Spór na bułgarskiej prowincji o burki i nikaby
8 sierpnia 201616-letnia Melissa Kartalova zaryzykowała. Wyszła z domu w burce i wsiadła do samochodu krewnych. Wkrótce po tym policja zatrzymała pojazd zabierając Bułgarkę na posterunek.
Kilka miesięcy temu miasto Pazardżik wprowadziło oficjalny zakaz noszenia burek i nikabów. Zakaz ten obowiązywał już w Bułgarii w latach 80-tych, w okresie komunistycznej władzy, jednak w 1990 r. został zniesiony.
Obecnie muzułmanki w Pazardżiku, chcąc wyjść na ulicę w nikabie, muszą liczyć się z grzywną 150 euro. Przyłapane ponownie płacą 500 euro; kara ta jest wyższa niż przeciętne miesięczne wynagrodzenie w Bułgarii.
Na posterunku policji Melissa Kartalova zmuszona została do zdjęcia nikabu i jak wspomina, pokazaniu twarzy towarzyszyło trudne do opisania uczucie zawstydzenia.
Dla 40-letniej muzułmanki Swietłany to jeden z przykładów upokarzania kobiet.
Ogółem 30 kobiet z gminy muzułmańskiej w Pazardżiku, podobnie jak Melissa i Swietłana skrywa twarze za nikabem. Siedem lub osiem z nich zapłaciło już kary.
Mężczyźni nalegają
Ivan Genczew, szef miejscowej policji zna tradycje, obyczaje i styl życia tych ludzi, nie chce jednak komentować wydarzeń.
W mieście znajduje się liczące 30 tys. osób osiedle Romów. Dwie trzecie z nich to według własnych zapewnień mówiący po turecku muzułmanie. Ich meczet „Abu Bekir” zyskał w Bułgarii złą sławę, kiedy wszczęto proces przeciwko 14 muzułmańskim duchownym, którzy mieli „szerzyć propagandę islamską”.
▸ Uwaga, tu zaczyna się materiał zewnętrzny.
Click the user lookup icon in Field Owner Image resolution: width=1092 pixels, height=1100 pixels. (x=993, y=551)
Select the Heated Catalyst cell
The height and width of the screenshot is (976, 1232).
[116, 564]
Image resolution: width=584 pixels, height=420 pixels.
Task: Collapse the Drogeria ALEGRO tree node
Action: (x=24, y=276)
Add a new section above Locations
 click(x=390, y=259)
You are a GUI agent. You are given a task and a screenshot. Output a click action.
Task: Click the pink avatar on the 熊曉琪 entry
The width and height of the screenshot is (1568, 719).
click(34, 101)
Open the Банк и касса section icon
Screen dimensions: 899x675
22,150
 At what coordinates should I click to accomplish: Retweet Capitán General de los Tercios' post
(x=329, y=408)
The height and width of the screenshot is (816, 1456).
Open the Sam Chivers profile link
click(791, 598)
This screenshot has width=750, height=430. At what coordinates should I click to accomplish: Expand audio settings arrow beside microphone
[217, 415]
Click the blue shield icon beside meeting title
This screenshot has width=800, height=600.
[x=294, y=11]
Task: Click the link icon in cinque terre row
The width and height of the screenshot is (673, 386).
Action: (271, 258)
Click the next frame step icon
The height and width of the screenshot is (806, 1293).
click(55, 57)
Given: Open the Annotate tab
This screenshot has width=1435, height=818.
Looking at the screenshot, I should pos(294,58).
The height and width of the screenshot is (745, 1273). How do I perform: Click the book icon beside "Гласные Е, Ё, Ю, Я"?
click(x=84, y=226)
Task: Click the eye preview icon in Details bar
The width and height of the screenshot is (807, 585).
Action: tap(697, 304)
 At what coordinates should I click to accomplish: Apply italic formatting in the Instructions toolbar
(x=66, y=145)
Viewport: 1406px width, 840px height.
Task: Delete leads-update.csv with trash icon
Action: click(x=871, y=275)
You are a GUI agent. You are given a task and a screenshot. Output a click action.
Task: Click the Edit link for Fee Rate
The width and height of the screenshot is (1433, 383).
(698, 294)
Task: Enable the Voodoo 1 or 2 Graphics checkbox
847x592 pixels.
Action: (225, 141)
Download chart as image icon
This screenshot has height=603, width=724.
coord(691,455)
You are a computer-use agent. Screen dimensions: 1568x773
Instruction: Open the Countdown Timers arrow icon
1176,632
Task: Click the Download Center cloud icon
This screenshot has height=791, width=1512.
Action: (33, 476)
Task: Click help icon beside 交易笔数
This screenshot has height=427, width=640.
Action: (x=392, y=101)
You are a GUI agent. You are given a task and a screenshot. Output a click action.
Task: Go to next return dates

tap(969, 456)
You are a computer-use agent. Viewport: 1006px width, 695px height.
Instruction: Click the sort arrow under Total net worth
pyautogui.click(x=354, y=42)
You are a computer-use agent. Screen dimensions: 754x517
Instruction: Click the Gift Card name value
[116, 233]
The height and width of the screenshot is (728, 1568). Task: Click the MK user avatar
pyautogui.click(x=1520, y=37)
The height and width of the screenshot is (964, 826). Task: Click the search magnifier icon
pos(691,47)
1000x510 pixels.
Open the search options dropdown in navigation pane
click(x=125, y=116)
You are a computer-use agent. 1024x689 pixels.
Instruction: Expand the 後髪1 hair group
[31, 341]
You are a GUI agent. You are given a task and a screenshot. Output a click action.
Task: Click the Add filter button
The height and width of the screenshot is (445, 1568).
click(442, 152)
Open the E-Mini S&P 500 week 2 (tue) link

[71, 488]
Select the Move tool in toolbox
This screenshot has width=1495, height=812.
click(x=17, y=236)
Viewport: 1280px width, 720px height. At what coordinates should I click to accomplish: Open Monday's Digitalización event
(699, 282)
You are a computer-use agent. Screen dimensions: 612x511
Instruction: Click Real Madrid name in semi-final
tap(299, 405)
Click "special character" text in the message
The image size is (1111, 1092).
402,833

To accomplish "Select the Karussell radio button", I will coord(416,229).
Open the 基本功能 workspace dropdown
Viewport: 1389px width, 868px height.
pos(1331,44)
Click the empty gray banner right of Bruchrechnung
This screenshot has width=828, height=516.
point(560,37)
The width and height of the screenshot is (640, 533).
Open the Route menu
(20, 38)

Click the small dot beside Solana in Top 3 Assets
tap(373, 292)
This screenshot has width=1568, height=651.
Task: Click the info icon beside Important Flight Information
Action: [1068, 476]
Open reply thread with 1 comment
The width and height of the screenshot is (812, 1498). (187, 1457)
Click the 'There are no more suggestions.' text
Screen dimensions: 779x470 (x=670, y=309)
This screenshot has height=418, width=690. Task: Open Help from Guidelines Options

Jednym z okarżonych był mąż Swietłany Ahmed Mussa – samozwańczy imam, który od pół roku przebywa w areszcie śledczym. Początkowo Swietłana regularnie go odwiedzała, bo każdorazową „rewizję osobistą przeprowadzały kobiety, ale teraz robią to tylko mężczyźni”. – Nie wyobrażam sobie, by zdjąć w ich obecności nikab, nie mówiąc o tym, że nie zgodzę się na żadną kontrolę osobistą. Dlatego muszę pozostać w domu – wyjaśnia muzułmanka.
Od czasu, kiedy w Pazardżiku obowiązuje oficjalny zakaz noszenia burek i nikabów, kobiety, które ich używają nie opuszczają domostw. Ich mężowie nalegają nawet, by zrezygnowały z tej tradycji. – Zwyczajnie nie radzą sobie z tym, że ich żony nie robią zakupów, ani nie odprowadzają dzieci do szkoły – tłumaczy Swietłana i zastanawia się „czy można w ogóle tak żyć, kiedy pod drzwiami domu czai się policja”.
Podzielone zdania
Nie wszyscy muzułmanie w Pazardżiku zgadzają się z opinią Swietłany. Nie zrozumie jej właściciel kawiarni nieopodal meczetu „Abu-Bekir”. Sam tam nie chodzi, lecz modli się w innym meczecie w centrum miasta. Na pytanie, czy zakaz noszenia burki i nikabu uważa za słuszny, odpowiada wzruszeniem ramion, dodając, że „muzułmanki powinny ubierać się tak, jak im się podoba”.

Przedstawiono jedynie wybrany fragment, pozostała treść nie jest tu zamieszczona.